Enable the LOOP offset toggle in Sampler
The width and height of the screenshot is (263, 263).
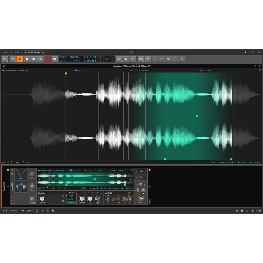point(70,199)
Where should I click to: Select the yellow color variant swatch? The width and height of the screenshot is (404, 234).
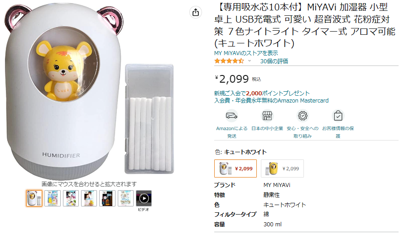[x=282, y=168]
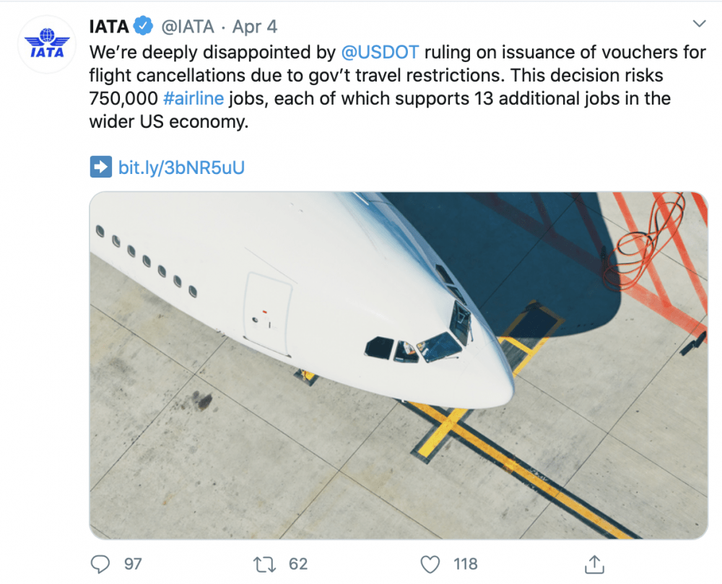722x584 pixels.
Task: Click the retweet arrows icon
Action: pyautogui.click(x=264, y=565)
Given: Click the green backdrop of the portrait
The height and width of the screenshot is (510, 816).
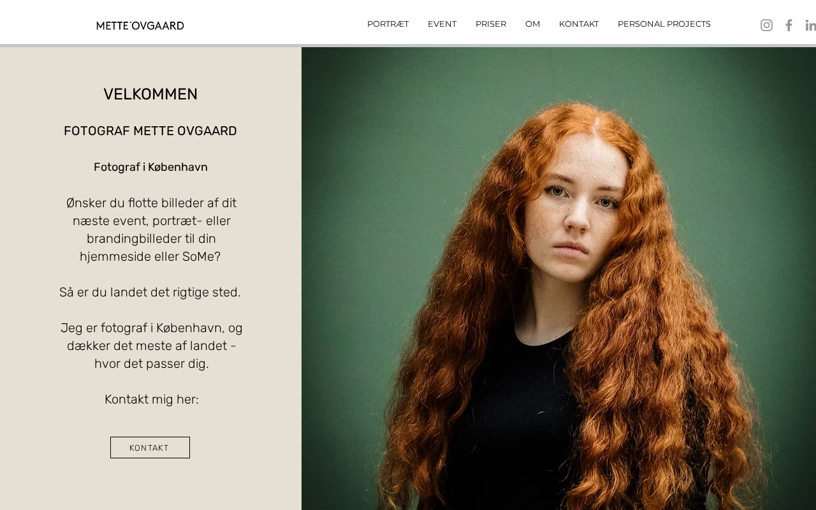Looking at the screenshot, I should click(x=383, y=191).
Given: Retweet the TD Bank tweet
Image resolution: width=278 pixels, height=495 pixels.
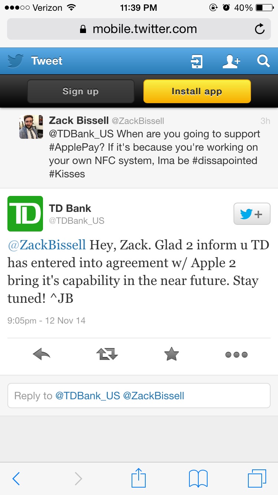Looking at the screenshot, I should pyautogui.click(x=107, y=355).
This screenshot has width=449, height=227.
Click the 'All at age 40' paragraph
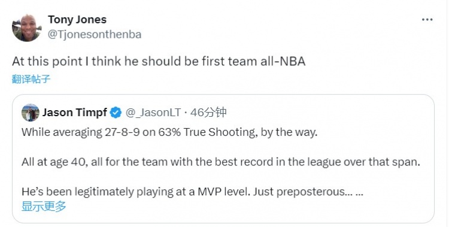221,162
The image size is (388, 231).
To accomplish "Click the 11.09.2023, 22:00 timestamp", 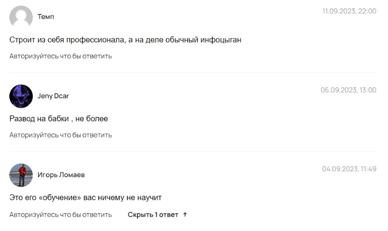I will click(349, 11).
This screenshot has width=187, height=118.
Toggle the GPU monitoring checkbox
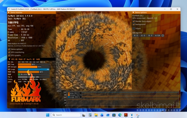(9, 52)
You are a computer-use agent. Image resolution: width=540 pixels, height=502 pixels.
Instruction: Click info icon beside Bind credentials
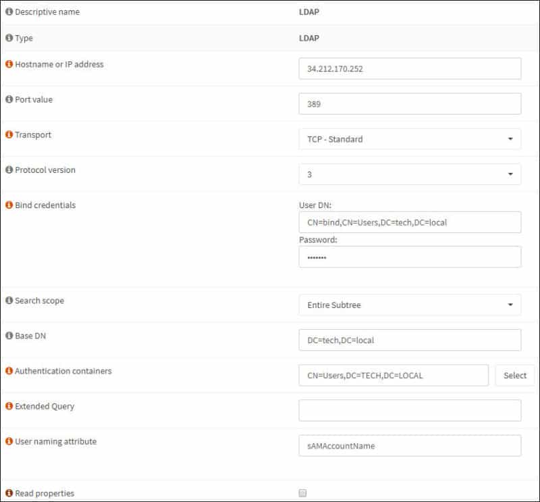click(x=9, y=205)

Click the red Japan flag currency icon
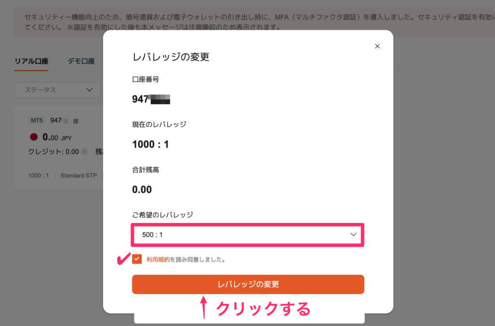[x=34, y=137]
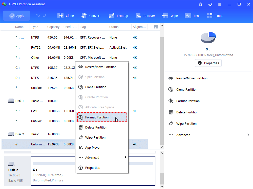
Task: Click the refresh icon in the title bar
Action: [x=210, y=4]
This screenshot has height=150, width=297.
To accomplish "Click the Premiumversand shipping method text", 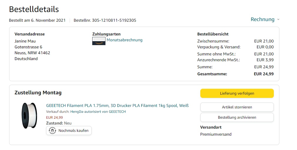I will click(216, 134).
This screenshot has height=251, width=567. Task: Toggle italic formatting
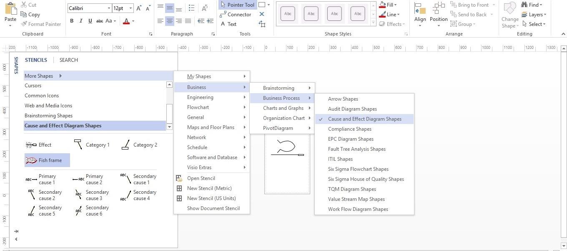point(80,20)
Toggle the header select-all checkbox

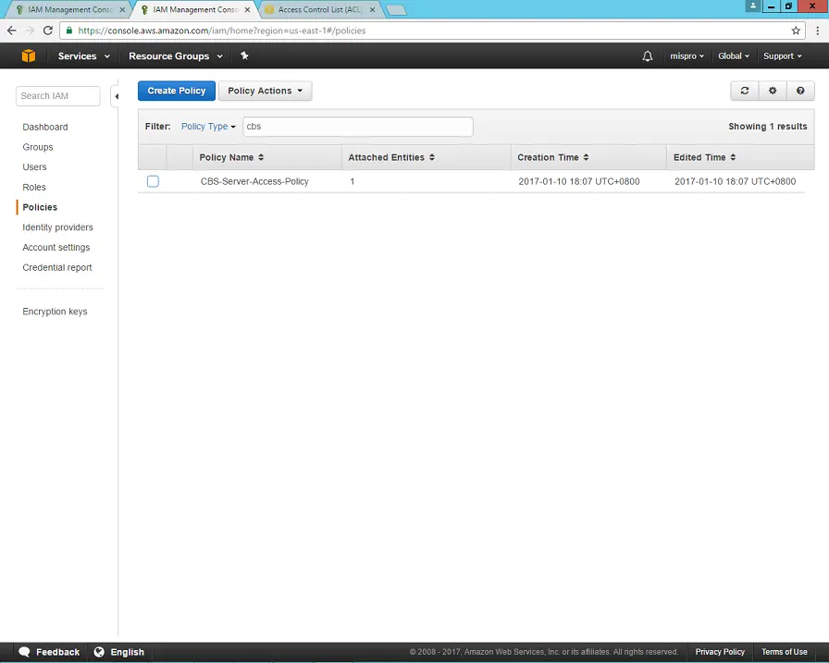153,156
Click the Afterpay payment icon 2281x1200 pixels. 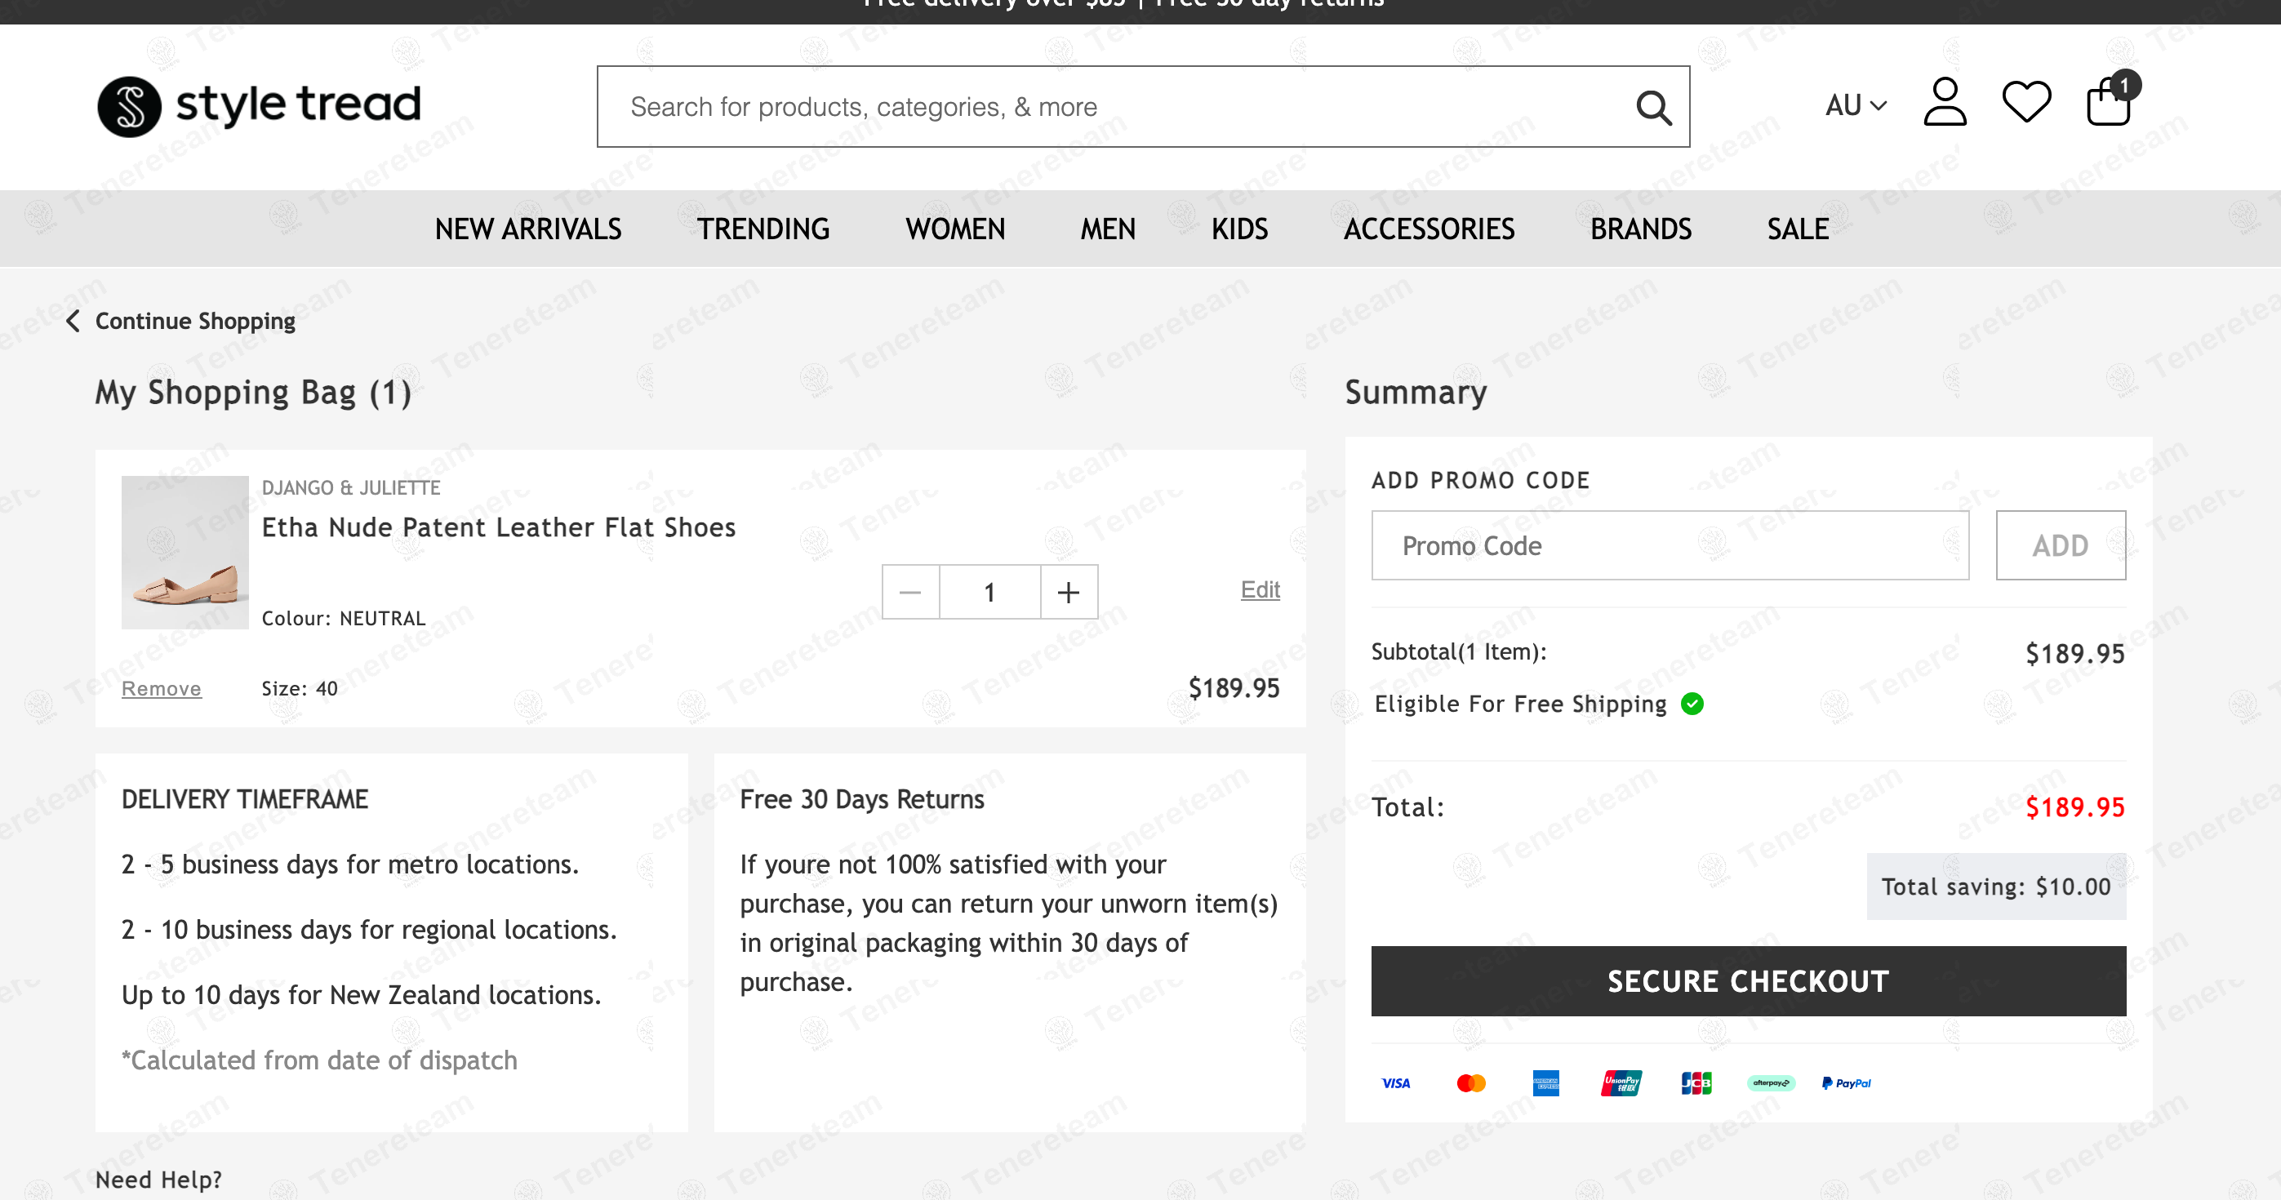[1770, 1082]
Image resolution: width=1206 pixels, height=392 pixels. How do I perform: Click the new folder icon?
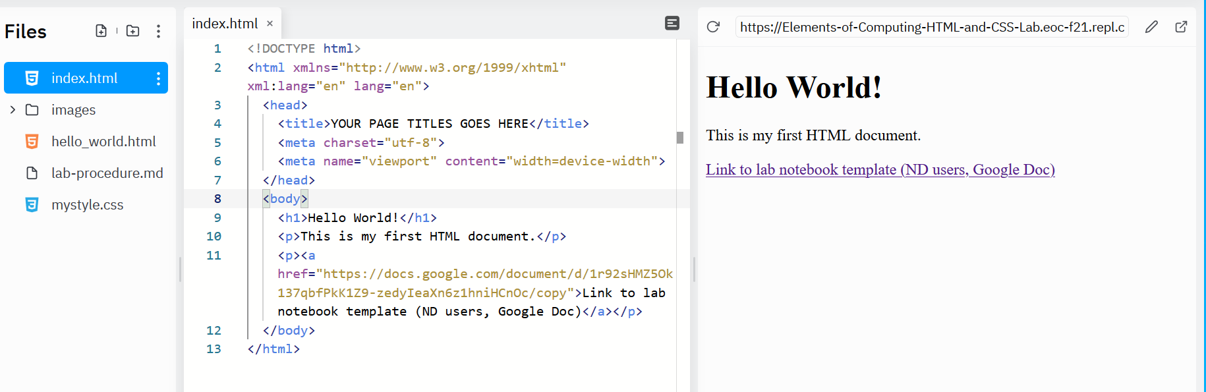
+--
Problem description =>
Your reply should be a single number: how many lines in the entries above hold the string "Given".

Reply to the exercise =>
2